▸ **Records for this exercise**:

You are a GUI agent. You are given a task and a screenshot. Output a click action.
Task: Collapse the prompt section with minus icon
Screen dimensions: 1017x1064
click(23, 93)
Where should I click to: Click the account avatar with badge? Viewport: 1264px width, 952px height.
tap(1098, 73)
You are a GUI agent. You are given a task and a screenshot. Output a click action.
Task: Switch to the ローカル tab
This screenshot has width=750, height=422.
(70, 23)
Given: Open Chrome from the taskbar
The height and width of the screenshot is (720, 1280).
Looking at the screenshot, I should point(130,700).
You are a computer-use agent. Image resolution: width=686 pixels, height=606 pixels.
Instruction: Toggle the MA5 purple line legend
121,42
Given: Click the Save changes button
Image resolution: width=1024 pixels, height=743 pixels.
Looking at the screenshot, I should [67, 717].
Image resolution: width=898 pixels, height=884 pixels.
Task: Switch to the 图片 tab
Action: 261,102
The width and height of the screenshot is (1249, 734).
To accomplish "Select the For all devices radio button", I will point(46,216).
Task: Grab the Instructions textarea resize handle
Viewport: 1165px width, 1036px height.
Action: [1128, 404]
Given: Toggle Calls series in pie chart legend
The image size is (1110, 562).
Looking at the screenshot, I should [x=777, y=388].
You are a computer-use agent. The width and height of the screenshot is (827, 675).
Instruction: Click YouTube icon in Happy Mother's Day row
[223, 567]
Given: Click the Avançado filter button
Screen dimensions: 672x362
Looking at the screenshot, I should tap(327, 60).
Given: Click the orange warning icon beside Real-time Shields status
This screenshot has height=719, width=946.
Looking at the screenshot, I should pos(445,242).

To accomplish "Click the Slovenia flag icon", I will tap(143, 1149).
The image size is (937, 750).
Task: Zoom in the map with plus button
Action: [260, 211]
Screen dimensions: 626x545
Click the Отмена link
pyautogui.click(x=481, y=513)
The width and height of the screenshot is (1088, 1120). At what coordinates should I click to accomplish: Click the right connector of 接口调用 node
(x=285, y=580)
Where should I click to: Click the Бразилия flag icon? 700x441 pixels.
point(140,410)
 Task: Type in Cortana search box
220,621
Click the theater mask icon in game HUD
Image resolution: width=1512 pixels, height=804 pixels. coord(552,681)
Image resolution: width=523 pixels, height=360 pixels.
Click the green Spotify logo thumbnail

▸ **Exercise details**: Reproduce each entry in the listing character for character.

▸ **Solution**:
You are a GUI agent. You are given a task and a screenshot. Output a click action.
Task: Collapse the prompt section with minus icon
Screen dimensions: 1017x1064
click(23, 93)
Where should I click to: Click the account avatar with badge? Viewport: 1264px width, 952px height.
tap(1098, 73)
You are a GUI agent. You are given a task and a screenshot. Output a click action.
Task: Switch to the ローカル tab
This screenshot has width=750, height=422.
(70, 23)
Given: Open Chrome from the taskbar
The height and width of the screenshot is (720, 1280).
Looking at the screenshot, I should point(130,700).
You are a computer-use agent. Image resolution: width=686 pixels, height=606 pixels.
Instruction: Toggle the MA5 purple line legend
121,42
Given: Click the Save changes button
Image resolution: width=1024 pixels, height=743 pixels.
Looking at the screenshot, I should [67, 717].
Image resolution: width=898 pixels, height=884 pixels.
Task: Switch to the 图片 tab
Action: 261,102
The width and height of the screenshot is (1249, 734).
To accomplish "Select the For all devices radio button", I will point(46,216).
Task: Grab the Instructions textarea resize handle
Viewport: 1165px width, 1036px height.
Action: [1128, 404]
Given: Toggle Calls series in pie chart legend
The image size is (1110, 562).
Looking at the screenshot, I should [x=777, y=388].
You are a computer-use agent. The width and height of the screenshot is (827, 675).
Instruction: Click YouTube icon in Happy Mother's Day row
[223, 567]
Given: Click the Avançado filter button
Screen dimensions: 672x362
Looking at the screenshot, I should tap(327, 60).
Given: Click the orange warning icon beside Real-time Shields status
This screenshot has height=719, width=946.
Looking at the screenshot, I should pos(445,242).

To accomplish "Click the Slovenia flag icon", I will tap(143, 1149).
The image size is (937, 750).
Task: Zoom in the map with plus button
Action: [260, 211]
Screen dimensions: 626x545
Click the Отмена link
pyautogui.click(x=481, y=513)
The width and height of the screenshot is (1088, 1120). At what coordinates should I click to accomplish: Click the right connector of 接口调用 node
(x=285, y=580)
Where should I click to: Click the Бразилия flag icon? 700x441 pixels.
point(140,410)
 Task: Type in Cortana search box
220,621
Click the theater mask icon in game HUD
Image resolution: width=1512 pixels, height=804 pixels. coord(552,681)
Image resolution: width=523 pixels, height=360 pixels.
Click the green Spotify logo thumbnail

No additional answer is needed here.